Fig. 5: EModelX(+AF) demonstrated abilities to rectify the misfolded AlphaFold structures.

a The boxplot of TM-score in different resolution ranges (12, 14, 35, and 38 maps for 2–2.5, 2.5–3, 3–3.5, 3.5–4 Å, respectively). The box extends from the first quartile (Q1) to the third quartile (Q3), with a line at the median. The whiskers extend from the box to the farthest data point lying within 1.5x (Q3-Q1) from the box. Flier points are those past the end of the whiskers. b Comparison of RMSD achieved by EModelX(+AF) and AlphaFold on 660 single chains split from 99 complex structures in our test set. c Comparison of TM-score achieved by EModelX(+AF) and AlphaFold on the 82 hard targets (AlphaFold TM-score  < 0.7).

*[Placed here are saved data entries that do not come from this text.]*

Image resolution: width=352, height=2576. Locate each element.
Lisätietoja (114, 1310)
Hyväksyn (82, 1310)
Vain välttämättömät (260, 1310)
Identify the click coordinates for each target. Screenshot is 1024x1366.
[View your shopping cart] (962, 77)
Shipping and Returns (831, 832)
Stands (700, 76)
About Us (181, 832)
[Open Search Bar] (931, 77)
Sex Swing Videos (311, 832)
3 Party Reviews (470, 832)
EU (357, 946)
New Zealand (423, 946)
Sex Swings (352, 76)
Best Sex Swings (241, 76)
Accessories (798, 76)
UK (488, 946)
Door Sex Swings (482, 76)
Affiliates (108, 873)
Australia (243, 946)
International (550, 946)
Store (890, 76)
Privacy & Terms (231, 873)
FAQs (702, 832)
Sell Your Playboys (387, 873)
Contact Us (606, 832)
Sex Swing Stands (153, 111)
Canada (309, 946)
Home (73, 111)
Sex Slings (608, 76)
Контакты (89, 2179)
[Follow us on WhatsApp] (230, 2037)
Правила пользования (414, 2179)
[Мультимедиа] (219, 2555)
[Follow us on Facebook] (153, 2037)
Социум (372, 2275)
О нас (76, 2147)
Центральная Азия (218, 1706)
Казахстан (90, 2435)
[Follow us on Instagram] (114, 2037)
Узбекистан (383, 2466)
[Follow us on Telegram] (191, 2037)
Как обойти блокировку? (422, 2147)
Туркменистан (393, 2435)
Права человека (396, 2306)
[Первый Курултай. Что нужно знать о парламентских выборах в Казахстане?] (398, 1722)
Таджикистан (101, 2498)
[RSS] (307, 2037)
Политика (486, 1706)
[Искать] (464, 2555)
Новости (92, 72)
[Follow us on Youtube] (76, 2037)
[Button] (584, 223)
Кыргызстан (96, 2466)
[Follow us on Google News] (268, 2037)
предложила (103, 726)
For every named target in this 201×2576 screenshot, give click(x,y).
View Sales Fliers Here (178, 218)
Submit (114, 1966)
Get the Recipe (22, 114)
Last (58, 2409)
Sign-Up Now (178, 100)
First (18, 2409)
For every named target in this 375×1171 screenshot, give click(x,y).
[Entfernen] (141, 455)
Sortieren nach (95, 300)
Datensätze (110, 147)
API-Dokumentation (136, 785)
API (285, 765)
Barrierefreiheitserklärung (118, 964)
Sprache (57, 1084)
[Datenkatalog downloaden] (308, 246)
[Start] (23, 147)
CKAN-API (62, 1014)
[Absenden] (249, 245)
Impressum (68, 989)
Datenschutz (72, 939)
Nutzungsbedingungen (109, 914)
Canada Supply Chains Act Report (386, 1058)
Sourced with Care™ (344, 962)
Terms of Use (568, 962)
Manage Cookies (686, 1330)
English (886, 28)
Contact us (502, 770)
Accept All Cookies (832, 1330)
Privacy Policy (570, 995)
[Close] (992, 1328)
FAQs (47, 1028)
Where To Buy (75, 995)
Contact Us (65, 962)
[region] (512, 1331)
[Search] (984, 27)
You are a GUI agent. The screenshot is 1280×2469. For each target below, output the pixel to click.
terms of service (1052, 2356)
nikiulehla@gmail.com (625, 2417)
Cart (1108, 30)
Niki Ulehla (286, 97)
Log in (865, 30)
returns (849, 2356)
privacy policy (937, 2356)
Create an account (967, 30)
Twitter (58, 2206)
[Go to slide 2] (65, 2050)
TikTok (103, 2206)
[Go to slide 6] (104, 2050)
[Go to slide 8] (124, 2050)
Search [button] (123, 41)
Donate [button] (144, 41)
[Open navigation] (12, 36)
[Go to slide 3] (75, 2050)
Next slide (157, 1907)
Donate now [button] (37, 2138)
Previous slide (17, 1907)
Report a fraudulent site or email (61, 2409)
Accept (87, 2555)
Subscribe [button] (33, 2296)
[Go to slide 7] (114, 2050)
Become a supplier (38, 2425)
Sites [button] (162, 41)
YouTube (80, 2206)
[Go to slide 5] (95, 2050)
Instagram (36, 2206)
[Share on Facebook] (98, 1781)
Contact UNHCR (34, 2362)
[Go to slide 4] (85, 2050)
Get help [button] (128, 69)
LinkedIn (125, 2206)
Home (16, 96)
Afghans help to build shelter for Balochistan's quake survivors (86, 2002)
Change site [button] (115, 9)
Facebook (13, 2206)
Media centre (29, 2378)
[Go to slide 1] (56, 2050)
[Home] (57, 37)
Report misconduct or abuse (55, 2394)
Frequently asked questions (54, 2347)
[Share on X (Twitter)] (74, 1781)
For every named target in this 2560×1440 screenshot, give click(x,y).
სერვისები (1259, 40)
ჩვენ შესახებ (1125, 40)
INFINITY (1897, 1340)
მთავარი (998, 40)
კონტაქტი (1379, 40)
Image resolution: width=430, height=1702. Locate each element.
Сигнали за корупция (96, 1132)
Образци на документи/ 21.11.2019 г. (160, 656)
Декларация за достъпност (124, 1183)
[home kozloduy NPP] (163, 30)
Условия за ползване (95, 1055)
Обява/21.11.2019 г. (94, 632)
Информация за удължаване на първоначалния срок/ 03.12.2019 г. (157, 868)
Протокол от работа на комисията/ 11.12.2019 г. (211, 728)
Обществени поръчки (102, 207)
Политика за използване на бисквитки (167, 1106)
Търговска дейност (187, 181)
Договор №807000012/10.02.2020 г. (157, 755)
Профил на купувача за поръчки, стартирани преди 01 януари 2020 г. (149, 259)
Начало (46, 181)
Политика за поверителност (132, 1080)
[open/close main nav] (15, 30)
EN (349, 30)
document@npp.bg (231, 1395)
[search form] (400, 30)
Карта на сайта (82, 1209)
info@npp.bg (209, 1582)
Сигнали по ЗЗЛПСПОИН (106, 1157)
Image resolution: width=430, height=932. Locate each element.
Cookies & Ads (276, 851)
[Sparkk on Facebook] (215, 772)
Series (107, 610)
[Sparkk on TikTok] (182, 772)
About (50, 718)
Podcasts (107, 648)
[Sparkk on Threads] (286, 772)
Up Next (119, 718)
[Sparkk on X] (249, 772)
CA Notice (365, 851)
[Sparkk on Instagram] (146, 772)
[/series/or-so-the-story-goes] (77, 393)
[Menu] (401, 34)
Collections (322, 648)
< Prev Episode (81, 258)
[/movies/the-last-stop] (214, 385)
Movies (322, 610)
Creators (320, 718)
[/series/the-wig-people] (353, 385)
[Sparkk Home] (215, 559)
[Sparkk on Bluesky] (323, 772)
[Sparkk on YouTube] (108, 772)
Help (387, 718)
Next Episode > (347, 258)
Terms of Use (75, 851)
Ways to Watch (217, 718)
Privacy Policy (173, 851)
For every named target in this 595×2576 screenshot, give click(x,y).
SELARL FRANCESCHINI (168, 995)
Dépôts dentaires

Blue lines represent linear function y=x. d–f: Test case EMD-23970 at 3.8 Å resolution (PDB ID: 7msw). d superimposing PDB structure (blue) with models built by EModelX(+AF), EModelX, and AlphaFold. The models are rendered by Cα distance to the PDB structure. e The Cα distance and B-factor for each residue. Each data point represents an average value of nearby five residues. f CC_mask and B-factor for each residue. g Test case EMD-30612 at 3.7 Å resolution (PDB ID: 7d84). Zooming into chain e, the PDB structure is represented as tan ribbons, the model built by EModelX(+AF) is colored red, and the superimposed AlphaFold structure is sky-blue.